Step Three: Purchase Agreement & Court Confirmation
After a buyer is found and the terms of the purchase agreed to, the conservator must file a report with the court summarizing the appraisals and the purchase agreement. The court will then, if appropriate, confirm the sale and order the conservator to execute and deliver a conservator’s deed to transfer the property.
Also keep in mind that besides selling the real estate, a conservator could instead ask the court for permission to lease or mortgage the property, if selling it is not an ideal option. Whatever is needed to be done, be sure to contact an attorney in your area for specific information.
I am having trouble finding how to report the sale of real estate on the conservatorship annual accounting. Does just the gain from the sale get reported on schedule a and the value of the house as a transfer between asset accounts? Do any expenses incurred through the sale get netted to the proceeds or should they be reported separately on schedule b. Do you have any documents outlining the best procedure for this?
Thank you
Thank you for your comment, Meghan! We appreciate you reading Epilawg. Unfortunately, we can not give specific legal advice on this site. You should contact a legal professional in your area with these questions. Thanks again for reading Epilawg!
Do you have to have conservatorship to sell a parents home. I’m getting mixed answers on this and wanted to know if I have to obtain conservatorship which I do not want to do. I have been on my mothers accounts for years and the realtor says I don’t need it. Just wondering if it is a must. I have been on all of her bank accounts for years and I’m just trying to sell it for money for the nursing home.
Thanks for your question, Rhonda. We appreciate you reading Epilawg. Unfortunately, we cannot provide specific legal advice on this site. Be sure to contact a legal professional in your area with these questions. Thanks again for reading!
How would real property be sold if it is out of state?
Thanks for your questions, Tia. Unfortunately, we cannot provide specific legal advice on this site. Please contact an estate attorney in your area with your questions. Thanks for reading Epilawg.

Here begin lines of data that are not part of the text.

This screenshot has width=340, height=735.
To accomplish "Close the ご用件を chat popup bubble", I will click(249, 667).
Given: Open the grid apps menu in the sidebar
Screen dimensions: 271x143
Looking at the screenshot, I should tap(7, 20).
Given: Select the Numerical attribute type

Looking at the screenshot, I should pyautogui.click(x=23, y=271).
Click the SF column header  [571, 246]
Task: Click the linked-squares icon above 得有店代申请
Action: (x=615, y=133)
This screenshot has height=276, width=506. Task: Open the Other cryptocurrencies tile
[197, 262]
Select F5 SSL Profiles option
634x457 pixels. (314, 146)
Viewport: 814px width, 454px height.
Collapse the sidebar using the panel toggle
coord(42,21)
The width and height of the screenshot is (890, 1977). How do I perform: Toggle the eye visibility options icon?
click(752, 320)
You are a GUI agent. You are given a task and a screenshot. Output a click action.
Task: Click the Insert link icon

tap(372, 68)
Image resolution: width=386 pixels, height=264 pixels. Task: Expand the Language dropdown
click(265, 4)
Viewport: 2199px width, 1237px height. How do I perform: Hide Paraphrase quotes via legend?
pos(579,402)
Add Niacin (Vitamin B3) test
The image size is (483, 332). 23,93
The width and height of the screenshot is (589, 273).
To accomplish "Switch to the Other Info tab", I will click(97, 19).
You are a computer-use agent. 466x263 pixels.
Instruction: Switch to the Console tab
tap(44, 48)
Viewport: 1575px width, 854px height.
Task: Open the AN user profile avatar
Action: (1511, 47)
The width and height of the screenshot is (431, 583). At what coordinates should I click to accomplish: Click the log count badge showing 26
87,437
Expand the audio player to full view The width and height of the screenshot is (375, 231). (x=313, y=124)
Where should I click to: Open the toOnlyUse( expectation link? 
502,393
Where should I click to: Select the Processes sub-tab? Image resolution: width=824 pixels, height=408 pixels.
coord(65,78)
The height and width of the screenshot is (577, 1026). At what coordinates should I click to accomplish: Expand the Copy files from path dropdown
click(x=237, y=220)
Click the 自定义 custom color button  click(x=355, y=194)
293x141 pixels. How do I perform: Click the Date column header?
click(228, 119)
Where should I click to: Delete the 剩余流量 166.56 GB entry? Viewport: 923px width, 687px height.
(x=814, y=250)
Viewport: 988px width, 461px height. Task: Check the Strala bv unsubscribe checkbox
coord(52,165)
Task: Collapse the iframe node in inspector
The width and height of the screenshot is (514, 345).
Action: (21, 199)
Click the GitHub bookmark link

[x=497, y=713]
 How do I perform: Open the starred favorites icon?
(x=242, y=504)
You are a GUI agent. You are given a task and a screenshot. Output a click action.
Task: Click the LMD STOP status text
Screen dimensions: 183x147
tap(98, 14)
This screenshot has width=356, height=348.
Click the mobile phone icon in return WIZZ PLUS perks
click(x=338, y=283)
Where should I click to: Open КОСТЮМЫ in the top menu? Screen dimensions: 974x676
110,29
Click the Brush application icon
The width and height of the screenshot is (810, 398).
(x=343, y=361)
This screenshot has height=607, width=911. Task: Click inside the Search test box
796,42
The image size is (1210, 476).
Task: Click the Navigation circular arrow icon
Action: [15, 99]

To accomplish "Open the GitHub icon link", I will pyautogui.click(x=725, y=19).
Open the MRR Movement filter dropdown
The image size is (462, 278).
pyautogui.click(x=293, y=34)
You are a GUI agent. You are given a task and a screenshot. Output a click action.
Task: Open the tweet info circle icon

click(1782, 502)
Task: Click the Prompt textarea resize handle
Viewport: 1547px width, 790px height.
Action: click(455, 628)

My brother was made the conservator for my mother. He has some debt from covering my mothers bills. The three remaining brothers signed the petition. We had a family meeting agreeing the two houses, including a beach house would go in a trust. With no reports after several months, we became concerned although, he has verbally told us everything was going as planned. After an argument, we got the reporting and find “his” attorney has transferred the beach house deed into a joint tenancy with him and my mother, basically he gets the beach house when she dies. My question, the court order reads verbatim, for the transfer to go to the conservator, but “his” attorney filed the deed so it reads that its to transfer to him personally, eliminating the parenthesis indicating he is the conservator. One, is this commonly done to qualify for a mortgage and does this leave the deed in limbo, opening it to future disputes. I have made this point and told him to partition the equity, putting one half in a trust for the family. What are the penalties for this type of deed fraud, also, the deed has not been registered.
Unfortunately, Mark, we cannot provide specific legal advice on this site. Please reach out to a trust and estate attorney in your area with specific questions. Thanks for reading Epilawg.
When considering values for a property that needs to be sold, what if the County Tax Value is higher than the actual appraised real estate value?